The highland barley is a special grain and feed dual-purpose crop of the Qinghai-Tibet plateau, the tissue structure of the stem of the highland barley is thin and crisp, but no related literature can be used for reference, and in addition, the difference between the plateau environment and the inland is added, so that the paraffin section method and the crop lodging-resistant research of other crop tissues are consulted on the basis of the manual garlic chive tissue paraffin section copying technical method, repeated tests and groping are carried out, the second section of the base part of the highland barley is determined to be adopted for analysis, and the section paraffin section method of the stem of the highland barley suitable for the plateau environment is summarized by improving and adjusting the dehydration time, the wax immersion time, the selection of the paraffin melting point, the groping of the sheet expanding method, the dyeing time adjustment and the like, so that the method has important significance for researching and understanding the tissue structure of the stem of the highland barley and researching the lodging-resistant mechanism.
Based on the analysis, the preparation of the stationary liquid → material drawing → vacuum pumping → storage → washing → dehydration → transparence → wax soaking → embedding → slicing → exhibition sheet → dewaxing → dyeing → sealing sheet → observation is summarized, and a whole set of paraffin slicing technology suitable for highland barley stalk section is provided.

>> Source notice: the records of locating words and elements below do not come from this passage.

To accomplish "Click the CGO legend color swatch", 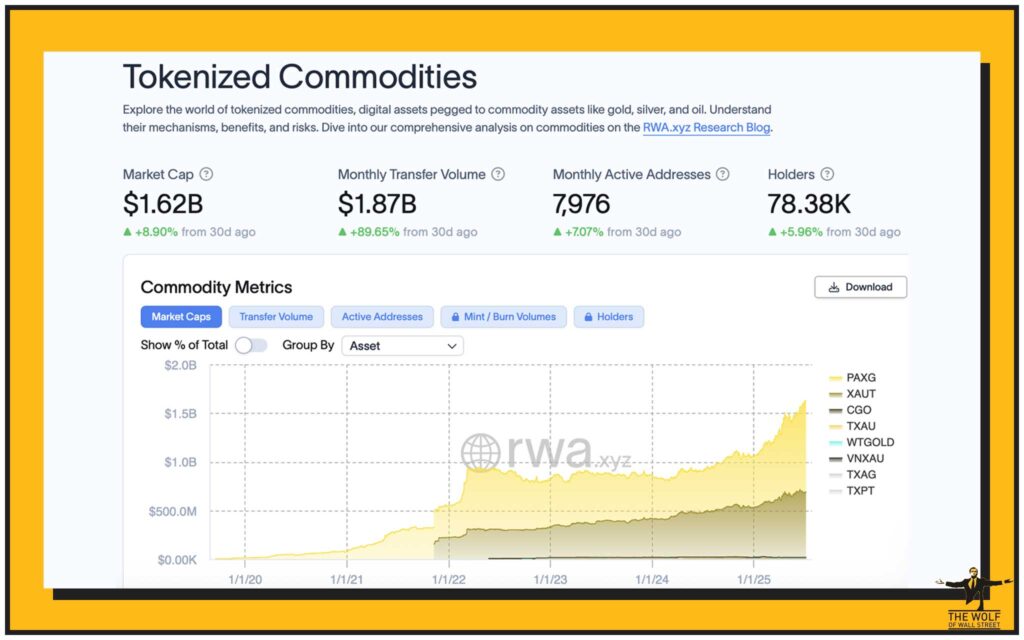I will point(836,410).

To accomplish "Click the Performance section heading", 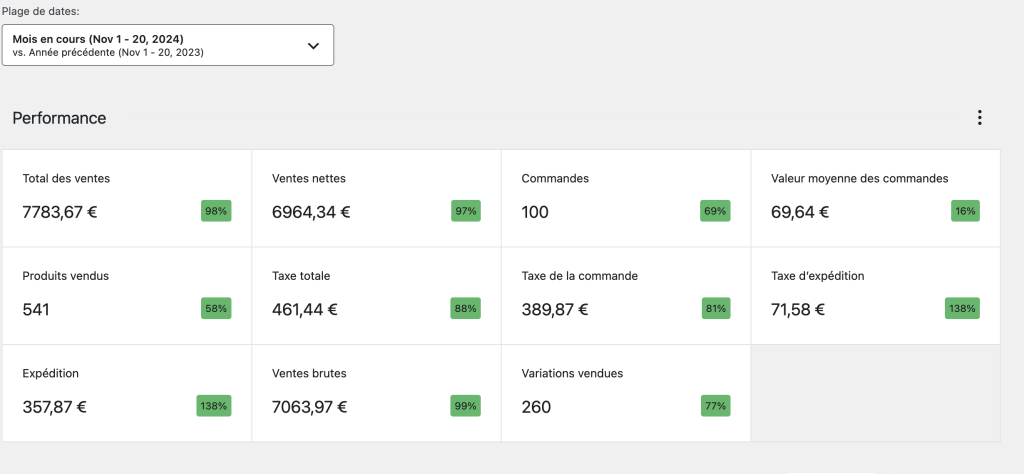I will (x=59, y=118).
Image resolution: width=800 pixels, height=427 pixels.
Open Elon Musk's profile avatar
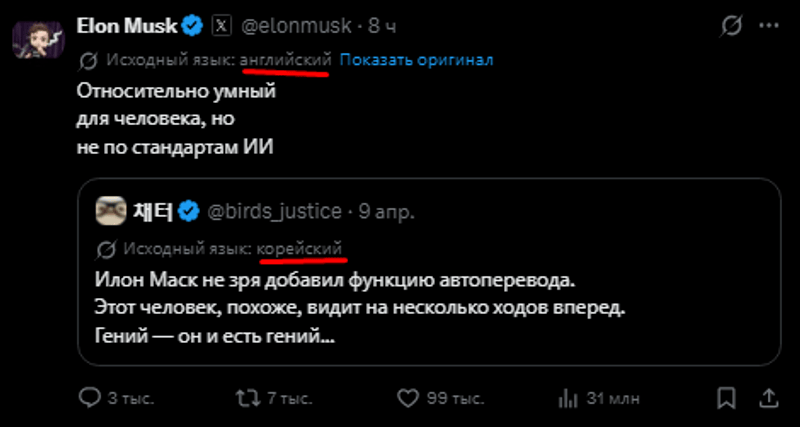[39, 38]
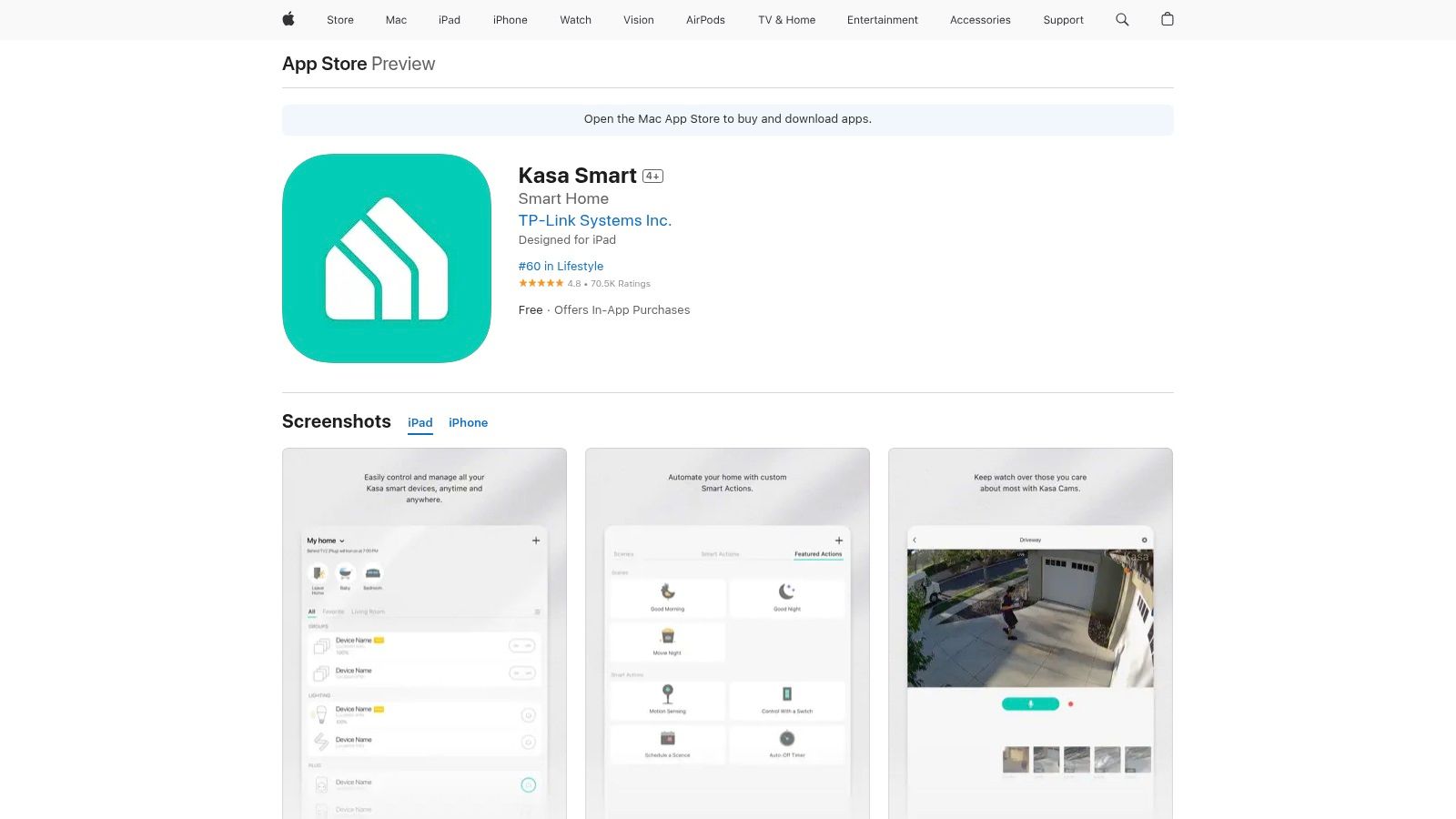This screenshot has width=1456, height=819.
Task: Click the Apple logo icon
Action: (288, 19)
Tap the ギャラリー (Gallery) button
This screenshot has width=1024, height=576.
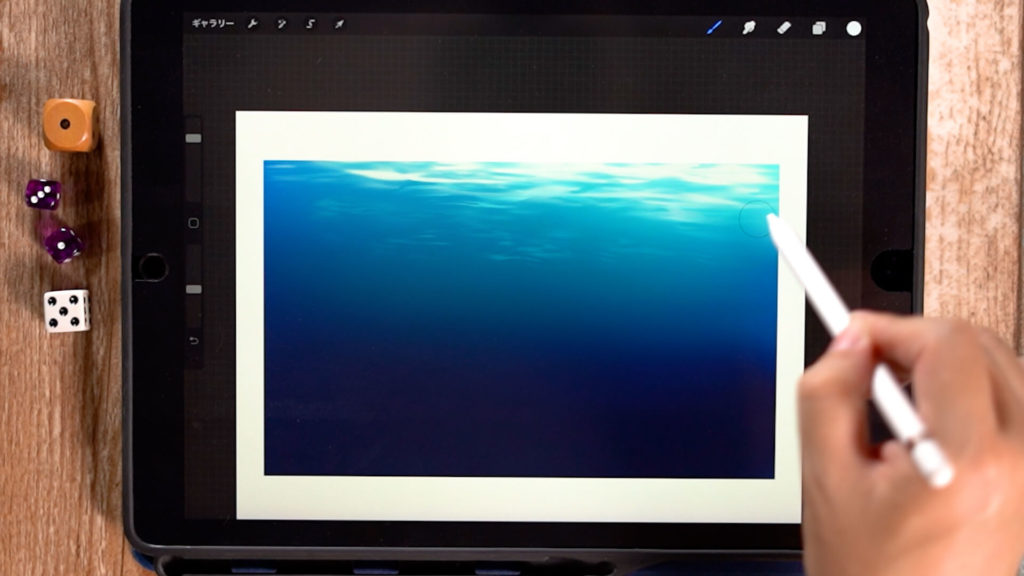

Has important significance for researching and understanding the tissue structure of the stem of the highland barley and researching the lodging resistant mechanism in the scientific research and production of the highland barley.
Disclosure of Invention
Based on the analysis, the invention provides the highland barley stem profile paraffin slicing method suitable for the highland barley stem dehydration time and the paraffin immersion time, which adopts high-melting-point paraffin for paraffin immersion, has short dyeing time, saves time on the basis of ensuring the sheet making effect and is suitable for the plateau environment. The invention is realized by the following means:
a highland barley stem profile paraffin section method suitable for plateau environment comprises the steps of material taking and fixing, dehydration and transparency, wax dipping and embedding, section and slide unfolding, dewaxing and dyeing, slide sealing and observation.
Further, the material taking and fixing method comprises the following steps: taking the second internode of the basal part of the highland barley stalk of 2-4cm, quickly immersing the highland barley stalk into FAA fixing solution, vacuumizing and standing the highland barley stalk to obtain a highland barley stalk sample, and then fixing the highland barley stalk sample in a refrigerator at 4 ℃ for more than 24 hours.

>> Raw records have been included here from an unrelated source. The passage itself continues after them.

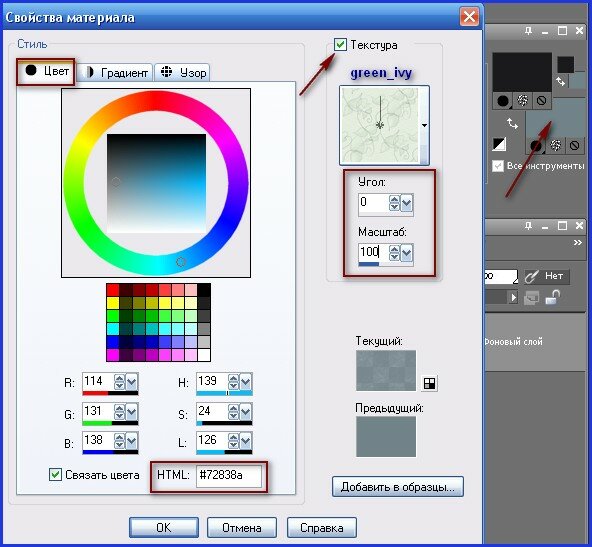
Task: Toggle the layer lock transparency padlock icon
Action: tap(553, 297)
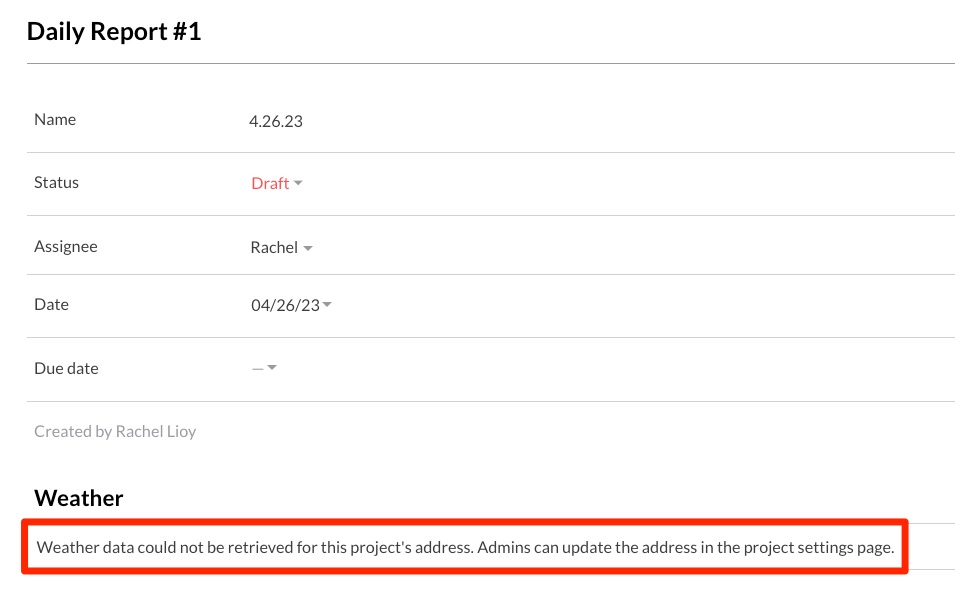
Task: Open the 04/26/23 date picker
Action: [285, 305]
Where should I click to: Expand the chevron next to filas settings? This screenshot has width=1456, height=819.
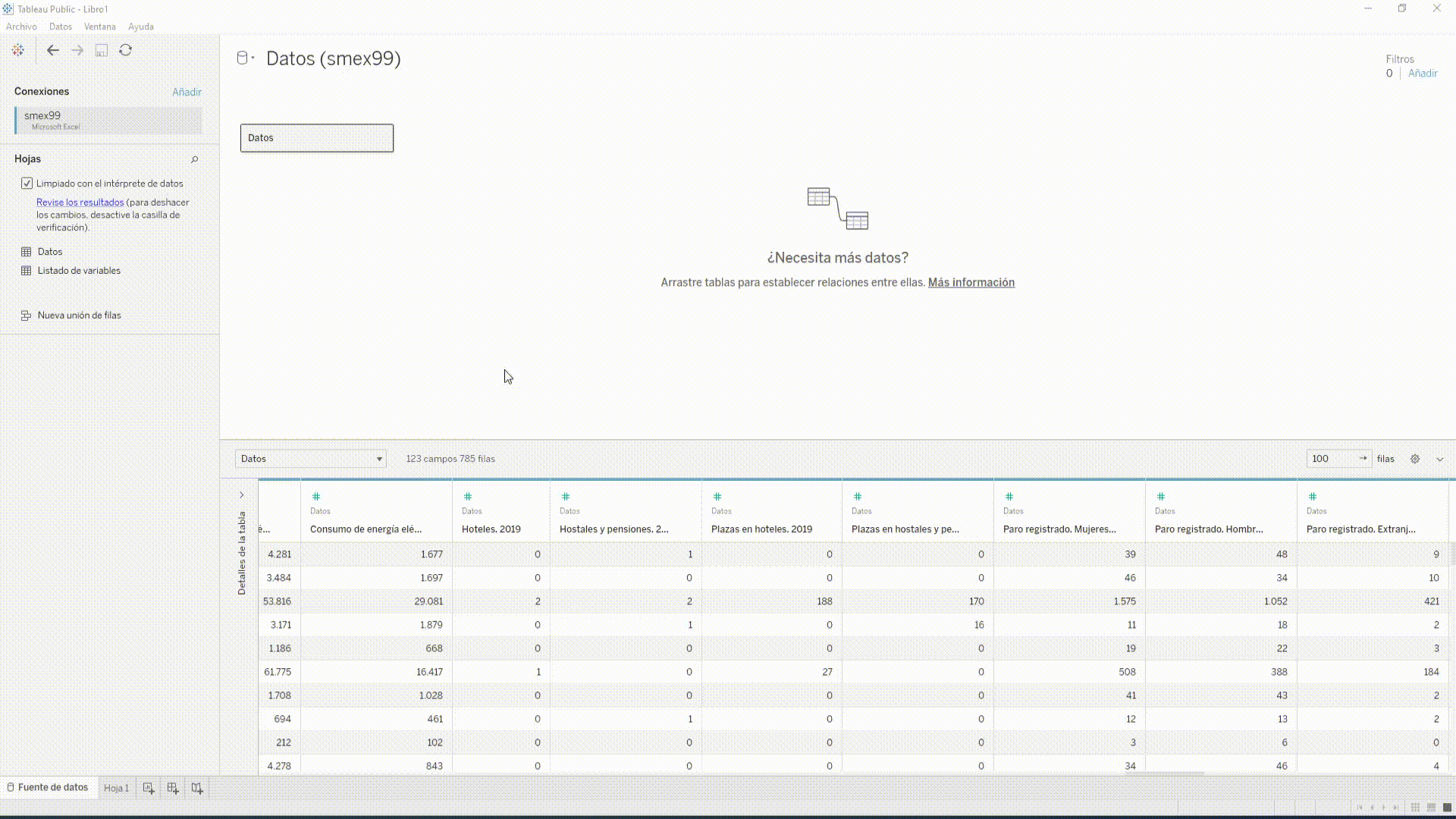pyautogui.click(x=1440, y=459)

Further, the dehydration and transparency method comprises the following steps: washing fixed highland barley stalks with 50% ethanol for 3 times, 1h each time, treating the washed highland barley internodes with 50% ethanol, 70% ethanol, 80% ethanol and 95% ethanol for 1h respectively, then transferring to absolute ethanol for 1.5h, and finishing dehydration; and (3) sequentially placing the dehydrated highland barley material into absolute ethyl alcohol, mixed solution of xylene and absolute ethyl alcohol which are mixed in equal volume, pure xylene and pure xylene for treatment, wherein the treatment in each step is carried out for 1-2 hours, so that the material is transparent.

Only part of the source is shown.